Multiple functions in StreamLit

43 views Asked by At

I'm trying to create a web-scraping app that fetches data from a certain real estate website and returns a dataset including prices and cities. Having returned the dataset, the script should include a slider that will allow me to set a price and filter by it. However, StreamLit reruns the script every time I even slightly move the slider, and the process of web-scraping, cleaning and structuring data begins anew. I've tried using session_state, but it feels like I'm missing something, because it still reloads the whole thing. What can I do about it?

starter = st.checkbox('Begin Data Gathering')
if starter:
    def dataframe_creation(linker):
      link = linker
      br = requests.get(link)
      page = br.content
      soup = bs(page, 'html.parser')
      #PRICES
      advert = soup.find_all("div", attrs={"class": "advert__content-header"})
      price_list = [] ##################FINAL COLUMN
      import re

      html_code = str(advert)
      matches = re.findall(r'<b>(€)</b>(.*?)</span>', html_code)

      for match in matches:
          euro = match[0]
          number = match[1]
          number = number.split(" ")[0]
          number22 = number.replace(".", "")
          price_list.append(number22)
      # CITY LOCATION
      city = soup.find_all("div", attrs={"class": "advert__content-place"})
      city2 = str(city)
      city3 = re.findall(r'>(.*?)</div>', city2)
      city_list = [] #### THIS DATA
      for z in city3:
        kols = z.split(",")[0]
        city_list.append(kols)
      finale1 = pd.DataFrame({
             "Prices": price_list,
             "Cities": city_list})
      finale1['Prices'] = finale1['Prices'].astype(int)
      finale1
slider = st.slider("Price in Euros", min_value=200, max_value=5000, step=10)
finale1[finale1['Prices'] <= int(slider)]
1

There are 1 answers

0
AlGM93 On

Essentially the piece that you are missing is called caching. As you said everytime the state of your app changes, i.e of any of the Streamlit components you have layed out Streamlit will rerender the page on the server and serve it back to the client (browser). That is expected beahviour. Essentially the piece that you are missing is called caching. As you said every time the state of your app changes, i.e. of any of the Streamlit components you have laid out streamlit will rerender the page on the server and serve it back to the client (browser). That is expected behaviour.

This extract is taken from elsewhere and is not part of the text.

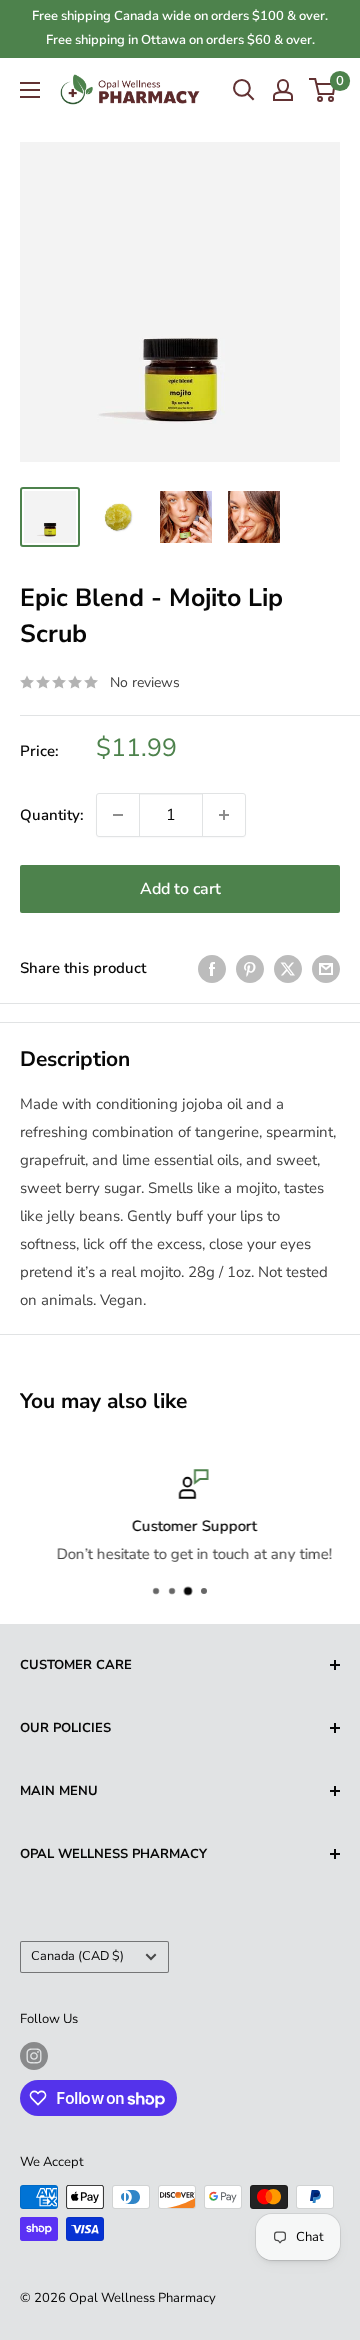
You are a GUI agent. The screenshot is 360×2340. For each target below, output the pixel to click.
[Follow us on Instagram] (34, 2056)
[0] (323, 90)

To be more efficient in these these rerenders Streamlit has two mechanisms which act as some kind of memory session_states and caching. As some kind of summary:

  • Session States hold the memory of what is known. It is a dictionary where you can hold variables which persist between rerenders, i.e. states of buttons, counters ...
  • Caching hold the memory of what it has been done. It uses a decorator and a common technique called memoization to know which parts of the code have been executed and have not changed to avoid repeating itself. Here are the docs https://docs.streamlit.io/library/advanced-features/caching.

Example: If you have a Streamlit page that contains code for lengthy process such as reading a very large csv, every time you change the state of the page by actioning an Streamlit element it will execute your page code from top to bottom reading again the csv and making your app slow.

import pandas as pd

<page layout>
df = pd.read_csv("some.csv") # Rexecuted on every action.
<page layout>

To correct this behaviour we encapsulate the lengthy process in a function and add a decorator (thats it). The new code will look like this.

import pandas as pd

<page layout>
@st.cache_data
def csv_reader(path):
    return pd.read_csv("some.csv")

df = csv_reader(path="some.csv")
<page layout>

A bit more verbose but much better. Now the first time we render the page the function csv_reader will be executed. By the end of the execution a hash will be created with the name and values passed to the function, and the (hash, function_result) will be stored in an internal dictionary as a key-value pair. The next times the page is rerendered and Streamlit calls the function it will first look up if the function had been called for those parameters in that internal dictionary, then since it will be the case it will recover the result form the dictionary without having to actually reexecute the function again. You have avoided reexecuting that lengthy part any more.

This approach is not useful if the function is always called with different parameters or has an element of randomness in it, but I believe this is not the case. I don't have a complete piece of your code to test but I believe your issue will get solved by wrapping your function with the caching decorator and explicitly returning the datafreame such as,

@st.cache_data
def dataframe_creation(linker):
    ...
    return finale1

finale1 = dataframe_creation(linker=some_data)